Three Republican candidates are raising a lot of money and trading barbs in the race to succeed retiring 1st District Congressman Ed Whitfield, while on the Democratic side, Sam Gaskins of Hopkinsville is running unopposed.
John Null spoke with the Republican candidates ahead of the May 17 primary, including former state agriculture commissioner and gubernatorial candidate James Comer. Interviews with Mike Pape and Jason Batts will air Thursday and Friday, respectively.
On transitioning from last year's race for governor to his bid for Congress:
"I love public service. I know I can make a difference, so my wife and I decided to file our papers for Congress. I'm glad we did. It's been a lot different race because the press was consumed with the gubernatorial race last year. This year, it's honestly tough to compete with Donald Trump. Every news story that concerns politics is about Trump."
Comer says he's the only true "Washington outsider" in the Republican primary.
"Both Pape and Batts have worked for many years for Congressmen in Washington D.C. I'm the only one with a business background. I've owned businesses. I've created private sector jobs. I continue to have one of the larger farming operations in southcentral Kentucky. I've also been a part of other small businesses, but then I've got a record in the public sector. I've been a successful state Representative. I was commissioner of agriculture and totally transformed a government agency."
Pape and Batts have both said they would join the House Freedom Caucus if elected, but Comer says he would go his own way in Congress.
"Anyone that makes a pledge now to be in the Freedom Caucus is a follower.

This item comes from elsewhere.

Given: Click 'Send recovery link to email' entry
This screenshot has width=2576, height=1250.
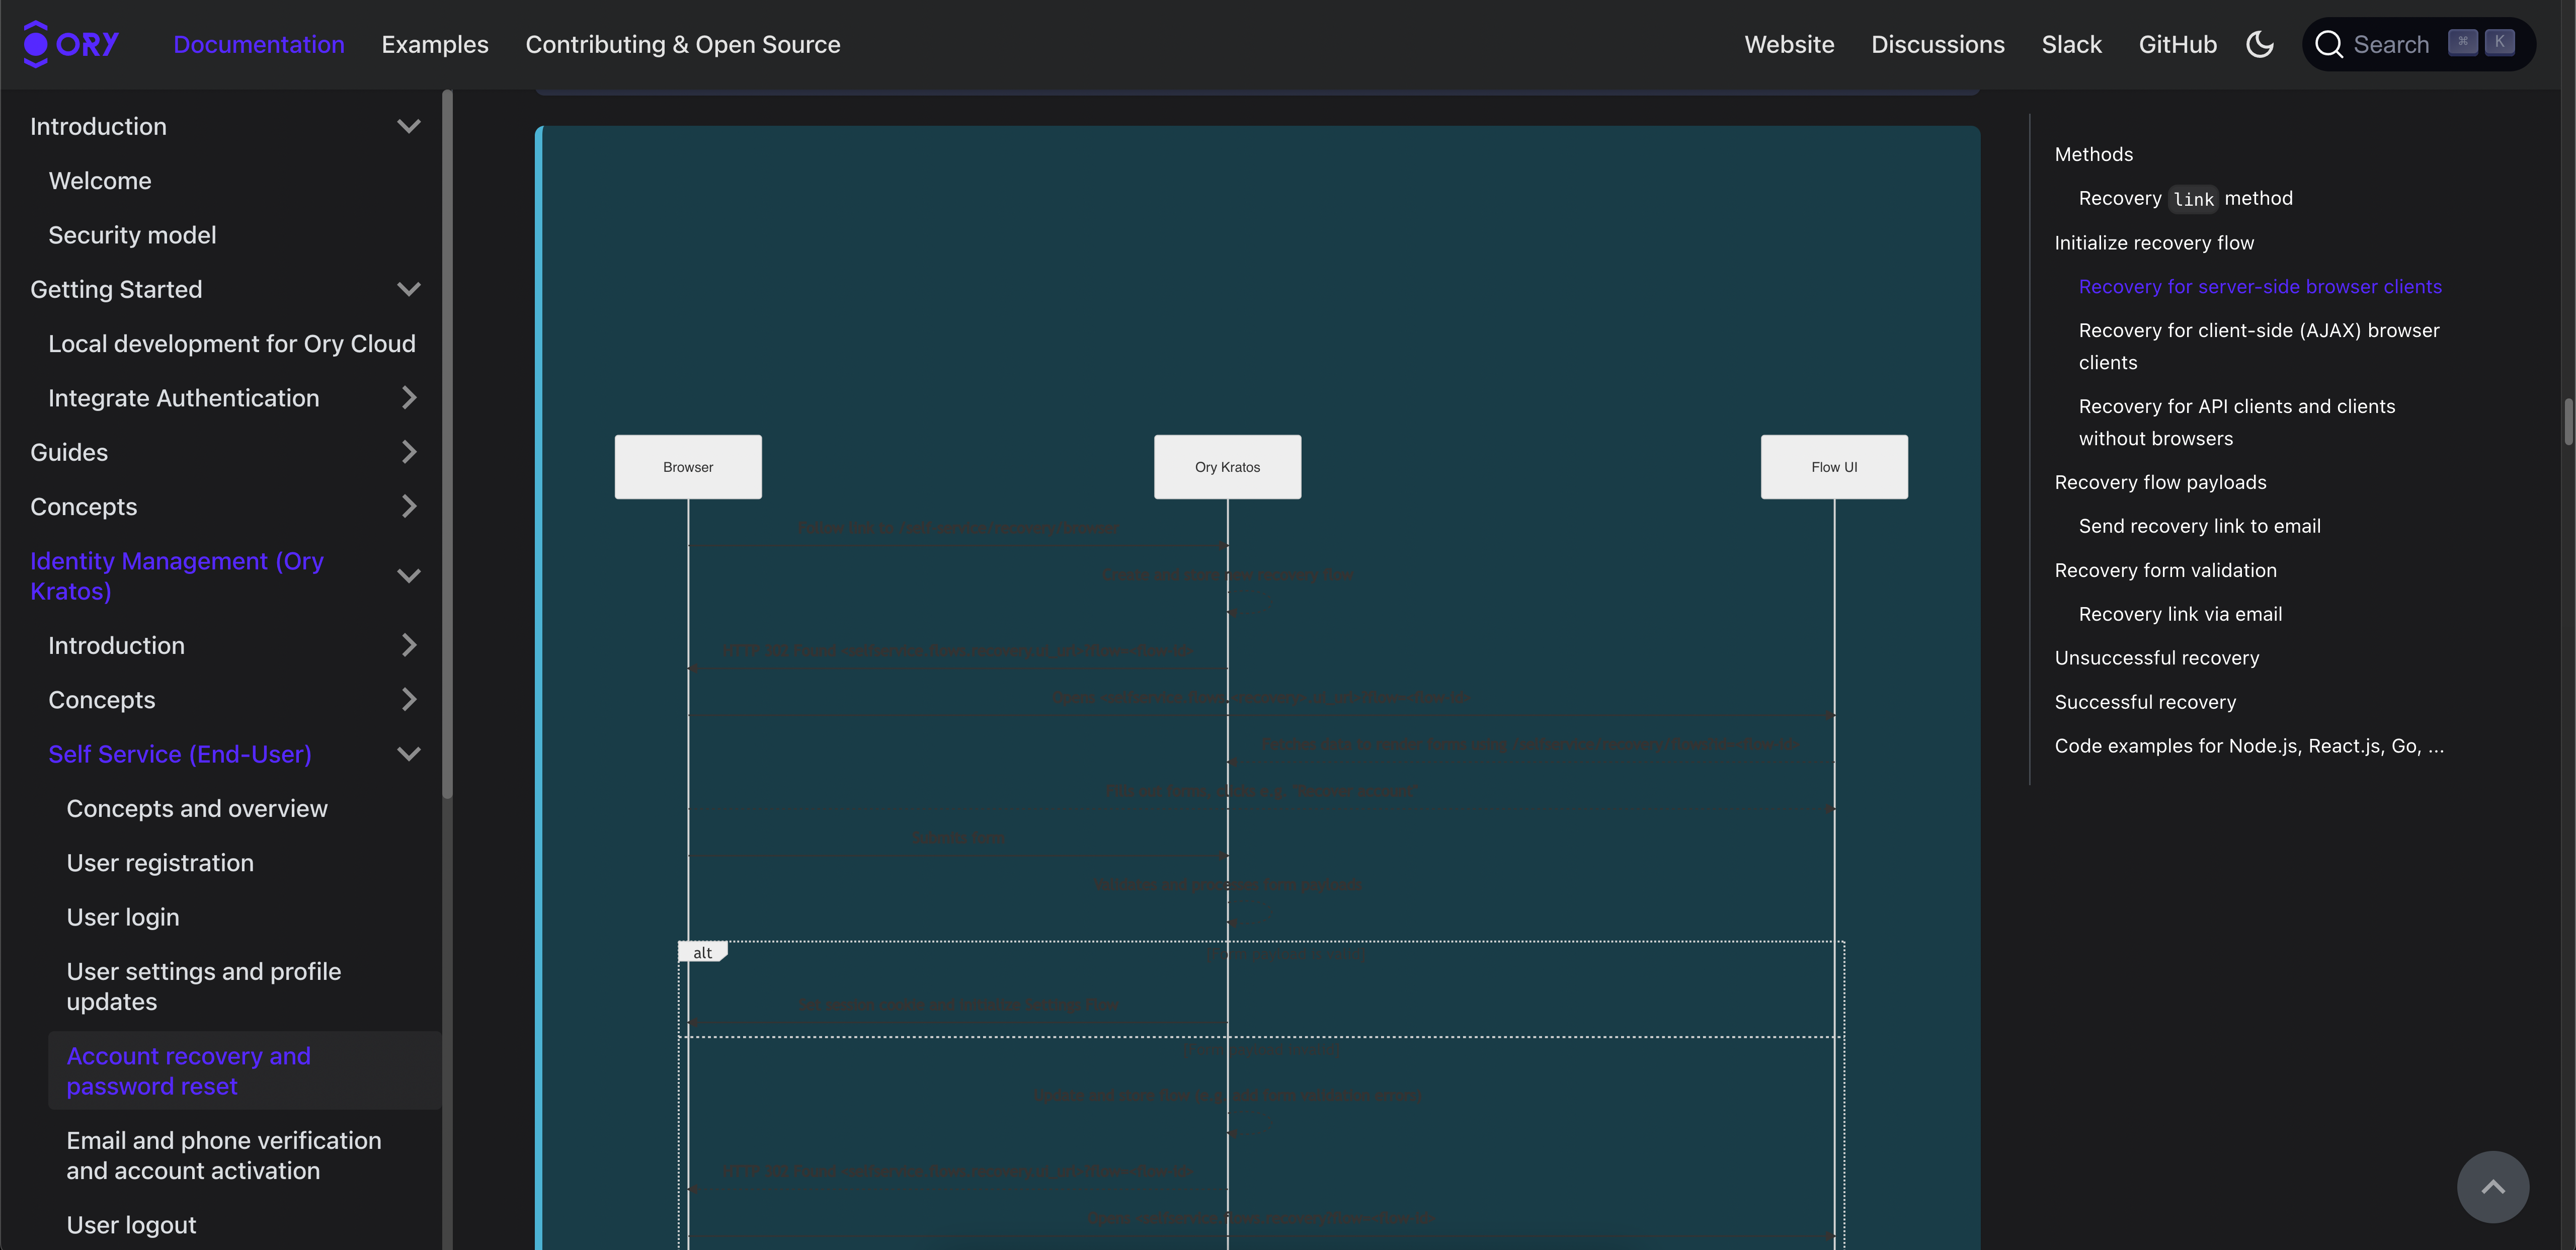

They're going to follow Congressmen from other states that are going to tell them how they have to vote on important issues. I'm going to be a leader. I'm going to vote the way I think is best for the 1st Congressional District. That may mean I vote with the Freedom Caucus on a lot of issues, but at the end of the day, I'm going to make the decision based on conversations with people in my district, not based on being in a closed-door, smoke-filled room with a bunch of disgruntled Congressmen."
Comer said he doesn't think religious liberty laws that would allow businesses to refuse services based on their religious beliefs are discriminatory. He also touts "a proven record of being opposed to same-sex marriages" and is pro-life.
"The first thing I'll do as a Congressman with respect to life is, I'm not going to allow any of our tax dollars to be spent on Planned Parenthood. That's not the role of the government by any stretch of the imagination. We need to cut wasteful spending, and I can't think of more wasteful spending anywhere in Washington D.C. than Planned Parenthood."
Comer, who carries endorsements from the National Rifle Association and the U.S. Chamber of Commerce, said he isn't supporting anyone for president, but the GOP's nominee should be whoever has the most votes.
"That's my message. Whoever has the most votes and the most delegates in August should be the person that gets to hold the banner this fall."